*EXERCISE INSTRUCTIONS*. Bring together copies of the lines in the data below that contain the word "agent".
Content starts
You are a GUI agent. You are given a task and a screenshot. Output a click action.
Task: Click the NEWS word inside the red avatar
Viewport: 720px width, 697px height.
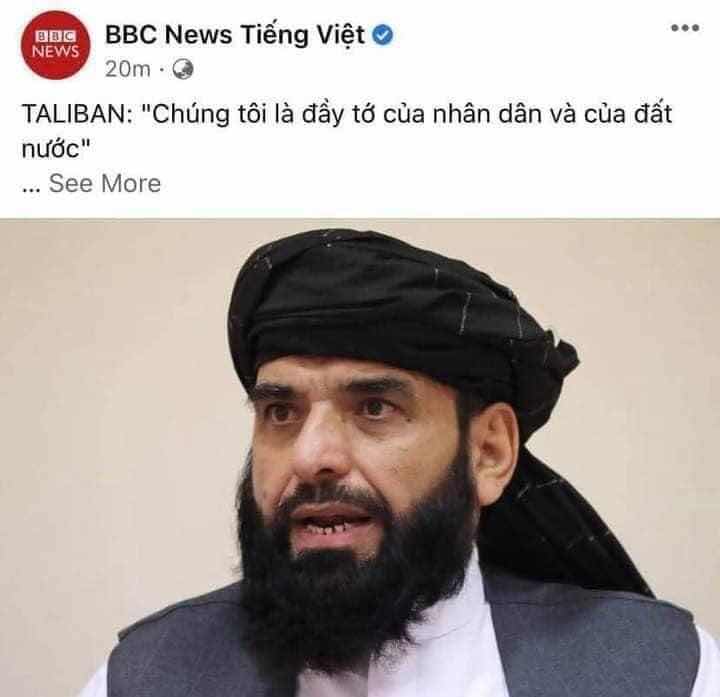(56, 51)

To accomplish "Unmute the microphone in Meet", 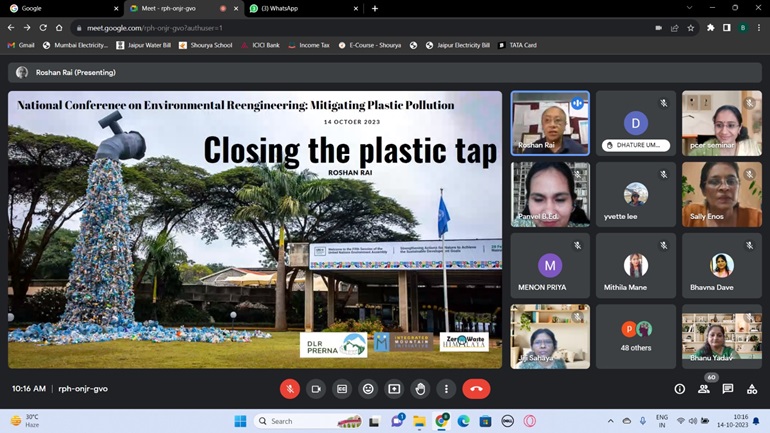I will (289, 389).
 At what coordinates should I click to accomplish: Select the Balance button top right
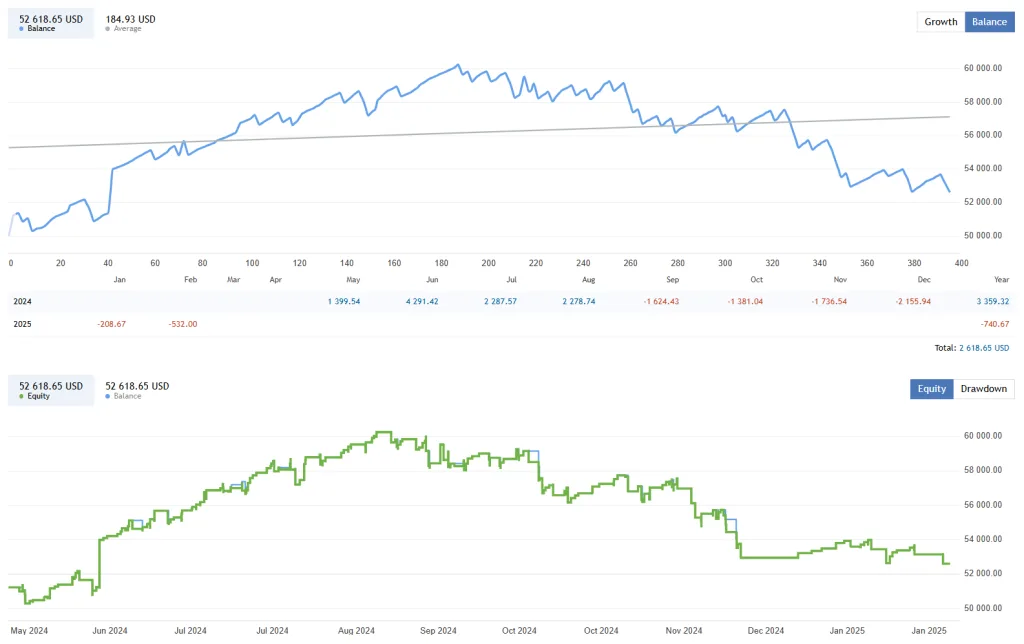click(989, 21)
Content ends
Content starts
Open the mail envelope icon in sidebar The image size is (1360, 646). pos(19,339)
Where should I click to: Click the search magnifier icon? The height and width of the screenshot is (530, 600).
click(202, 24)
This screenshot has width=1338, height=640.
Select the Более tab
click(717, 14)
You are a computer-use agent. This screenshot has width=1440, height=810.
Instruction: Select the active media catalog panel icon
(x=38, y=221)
Content ends
*ANSWER SPACE*.
You are a GUI agent. You are given a task and a screenshot. Output a click action.
You are a computer-use agent. This screenshot has width=1440, height=810.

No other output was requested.